In un’Italia che ha già allungato i tempi della data retention ben oltre quelli previsti dalla Corte di Giustizia dell’Unione Europea, la notizia dell’ordine statunitense su ChatGPT risuona come un’eco familiare. Cambia la forma, ma non la sostanza. Si costruisce un paradigma in cui l’intercettazione preventiva del crimine diventa prassi, e in cui lo Stato si arroga il diritto di conoscere prima ancora che il cittadino scelga. Un paradigma che non ha bisogno dei Pre-Cog: bastano gli algoritmi.

Ma non si può difendere la democrazia scavalcando i diritti su cui essa stessa si fonda. La tutela della collettività non può essere ottenuta attraverso la negazione dell’individuo. È questa la lezione che la nostra civiltà rischia di dimenticare.

Libertà e rischio

La libertà comporta rischio. L’informazione libera comporta anche errori, fake news, persino pericoli. Ma una società che rinuncia alla libertà per inseguire l’illusione di una sicurezza assoluta, finisce col perdere entrambe. Come scriveva Benjamin Franklin: “Chi è disposto a rinunciare alla libertà per ottenere un po’ di sicurezza temporanea, non merita né l’una né l’altra.”

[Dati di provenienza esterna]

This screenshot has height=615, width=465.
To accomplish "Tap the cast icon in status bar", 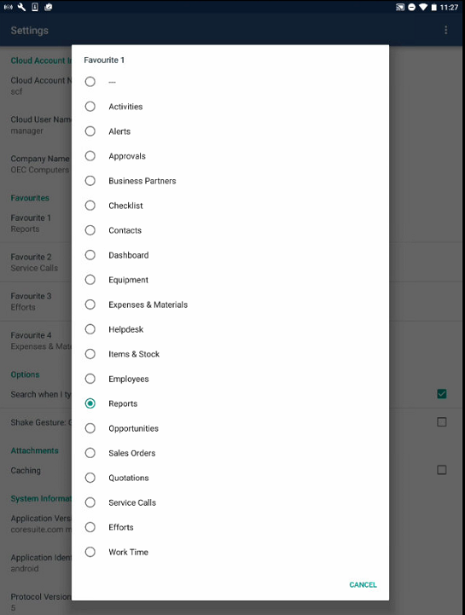I will coord(400,7).
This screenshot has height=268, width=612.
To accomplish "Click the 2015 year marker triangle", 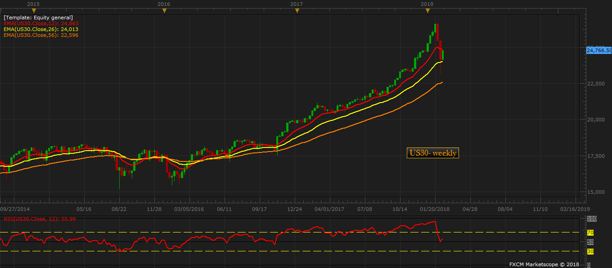I will (33, 11).
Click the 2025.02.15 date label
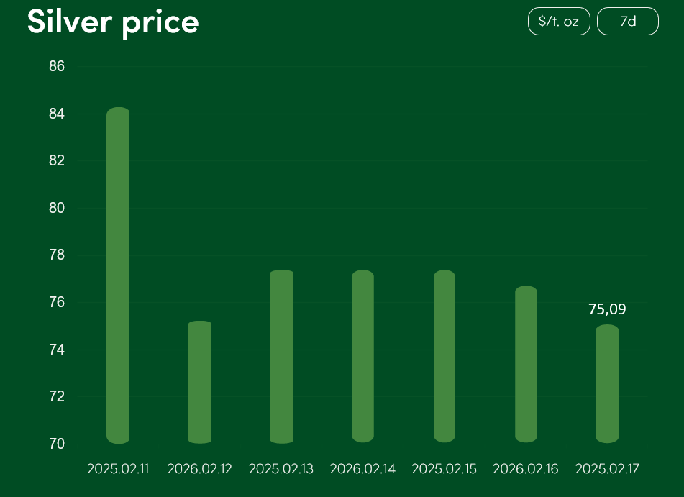This screenshot has width=684, height=497. pyautogui.click(x=444, y=469)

Oggi, mentre conserviamo chat, analizziamo dati, anticipiamo comportamenti, rischiamo di costruire un mondo in cui tutto è previsto e nulla è compreso. Un mondo in cui il libero arbitrio diventa un fastidio da monitorare, piuttosto che un fondamento da proteggere.

E allora, forse, la vera domanda non è “chi ci proteggerà dal crimine?”, ma: chi ci proteggerà dalla giustizia preventiva?